Fra i gassogeni che realizzano la g. in sospensione in letto fluidizzato il tipo più antico e più affermato è il gassogeno Winkler (fig. C), in cui il combustibile macinato (spesso semicoke di lignite), proveniente da a, viene fluidizzato da una corrente ascendente di vapore (proveniente da b) e di ossigeno (proveniente da c) nella camera cilindrica d, dove distilla, reagisce e gassifica. Il letto fluidizzato è alto 1-2 m e occupa soltanto una piccola parte del gassogeno, essendo la rimanente costituita da uno spazio vuoto ove si completano le reazioni di conversione ossidante in seno al gas tramite anche l’aggiunta di vapore e ossigeno attraverso le tubiere e, installate un poco al di sopra del livello superiore del letto fluidizzato; il gas prodotto esce da f. Discreta diffusione ha trovato anche il gassogeno Koppers-Totzek che utilizza un letto fluido ‘a getto’ ottenuto iniettando nel gassogeno, tramite 2, 4 o 6 bruciatori contrapposti, una miscela di ossigeno, vapor acqueo e combustibile assai finemente polverizzato; la temperatura dentro il reattore è molto elevata (circa 1800 °C) e si ottiene un gas molto ricco in idrogeno che viene utilizzato soprattutto per la sintesi dell’ammoniaca; le ceneri fondono e sono scaricate dal fondo del gassogeno.

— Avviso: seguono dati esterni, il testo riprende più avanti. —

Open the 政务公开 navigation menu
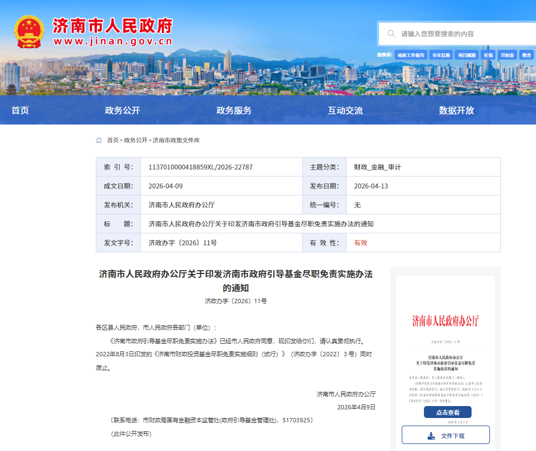The height and width of the screenshot is (451, 536). tap(122, 110)
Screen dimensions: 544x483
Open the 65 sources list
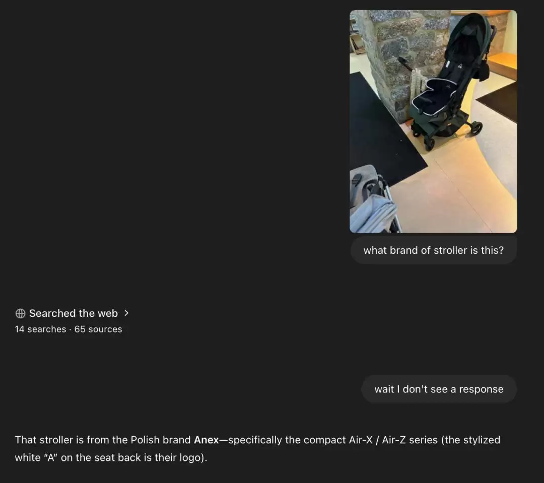click(x=98, y=329)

Tra i tipi di gassogeni italiani adatti per la g. di lignite si ricorda il gassogeno Natta (fig. D): il gas d’aria prodotto nel generatore c, posto nella parte inferiore dell’apparecchio, prima di uscire da a lambisce, cedendo calore, la camera di distillazione b, nella quale si produce il gas di distillazione che esce da d. Successivamente i gas di distillazione sono riportati in parte sotto la griglia e subiscono, attraverso la massa incandescente, una piroscissione con produzione di metano.